Semi-Supervised Learning

Waikato / meka

Multi-label classifiers and evaluation procedures using the Weka machine learning framework.

http://waikato.github.io/meka/

GNU General Public License v3.0

199 stars 76 forks source link

Semi-Supervised Learning #75

Open bubbazz opened 2 years ago

bubbazz commented 2 years ago

Hi,

in the tutorial under the paragraph semi-supervised learning. is in the command an unlabed.arff.

I wonder how in the arff such a line looks. The only thing I found are "?" as attribute values.
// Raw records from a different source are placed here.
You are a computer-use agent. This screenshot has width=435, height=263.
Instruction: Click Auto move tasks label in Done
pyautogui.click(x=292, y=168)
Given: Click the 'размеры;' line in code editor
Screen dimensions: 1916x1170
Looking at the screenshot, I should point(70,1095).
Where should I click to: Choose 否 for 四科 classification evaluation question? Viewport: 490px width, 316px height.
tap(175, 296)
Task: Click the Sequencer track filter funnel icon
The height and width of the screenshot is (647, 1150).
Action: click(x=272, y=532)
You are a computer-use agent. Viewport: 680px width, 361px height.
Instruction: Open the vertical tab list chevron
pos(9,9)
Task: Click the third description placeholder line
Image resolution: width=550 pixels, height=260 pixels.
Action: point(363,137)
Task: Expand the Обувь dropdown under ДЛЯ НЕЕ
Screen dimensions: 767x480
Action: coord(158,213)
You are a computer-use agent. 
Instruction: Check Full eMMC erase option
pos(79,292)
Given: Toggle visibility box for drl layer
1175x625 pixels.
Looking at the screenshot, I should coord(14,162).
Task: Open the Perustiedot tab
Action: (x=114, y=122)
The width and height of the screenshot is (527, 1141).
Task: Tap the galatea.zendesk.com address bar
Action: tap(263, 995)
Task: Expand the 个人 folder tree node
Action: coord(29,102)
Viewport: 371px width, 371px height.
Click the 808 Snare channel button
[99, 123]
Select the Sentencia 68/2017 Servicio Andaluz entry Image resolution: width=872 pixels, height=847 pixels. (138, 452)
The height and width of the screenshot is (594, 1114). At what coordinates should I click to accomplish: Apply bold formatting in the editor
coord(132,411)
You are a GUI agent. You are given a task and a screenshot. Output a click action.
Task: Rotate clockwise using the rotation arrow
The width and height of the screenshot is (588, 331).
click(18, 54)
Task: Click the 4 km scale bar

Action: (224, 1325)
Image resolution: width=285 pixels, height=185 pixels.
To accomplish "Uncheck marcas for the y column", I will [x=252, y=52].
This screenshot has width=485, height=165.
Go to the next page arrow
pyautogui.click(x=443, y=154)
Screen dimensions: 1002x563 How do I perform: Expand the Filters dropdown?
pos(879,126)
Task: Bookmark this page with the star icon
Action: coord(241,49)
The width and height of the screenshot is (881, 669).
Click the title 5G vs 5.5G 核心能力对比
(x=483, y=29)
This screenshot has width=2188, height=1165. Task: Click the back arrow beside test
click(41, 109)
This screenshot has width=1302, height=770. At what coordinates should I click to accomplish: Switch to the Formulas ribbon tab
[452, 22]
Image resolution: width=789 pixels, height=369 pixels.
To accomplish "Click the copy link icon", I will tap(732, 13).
For example: @RELATION unlabeded @ATTRIBUTE X1 NUMERIC @ATTRIBUTE X2 NUMERIC @ATTRIBUTE y0 {0, 1} @ATTRIBUTE y1 {0, 1}

{ 0 42.42, 1 42.42, 2 ?, 3 ? }

Is the above described unlabed? or what does such a dataset look like?

fracpete commented 2 years ago

The unlabeled dataset requires the exact same structure as the training set (ie same attribute and nominal label order) and the class attribute columns to contain only missing values (ie ?).

If you need to introduce missing values, have a look at the missing-values-imputation Weka package.

I've added a note to Tutorial.tex to make it clearer. Thanks for pointing it out!

bubbazz commented 2 years ago

Thanks for clearing it up. it helped me a lot.

bubbazz commented 2 years ago

Dear Meka-Team,

Is it possible to combine semi-supervised learning with hyperparameter tuning?
- because in the Tutorial.pdf the Semi-Supervised-Learning with EM/CM has two commands (see the first post) and i can't figure out how to built a pipe with hyperparameter tuning (e.g. meka.*.MultiSearch)
after training and testing (the two seperate commands), how do you predict unseen data.

Thank you very much indeed.

With kind regards

fracpete commented 2 years ago

From a quick look at the code:

MultiSearch isn't a semi-supervised algorithm itself (and therefore won't get the unlabeled dataset for training), so can't be used to optimize a semi-supervised classifier.
On the command-line, not sure. In code: meka.core.MLEvalUtils calculates threshold/thresholds using the collected prediction arrays (obtained from the classifier's distributionForInstance method for each row in the weka.core.Instance object) using the meka.core.ThresholdUtils class.

Please note, I don't use Meka, so only some vague pointers.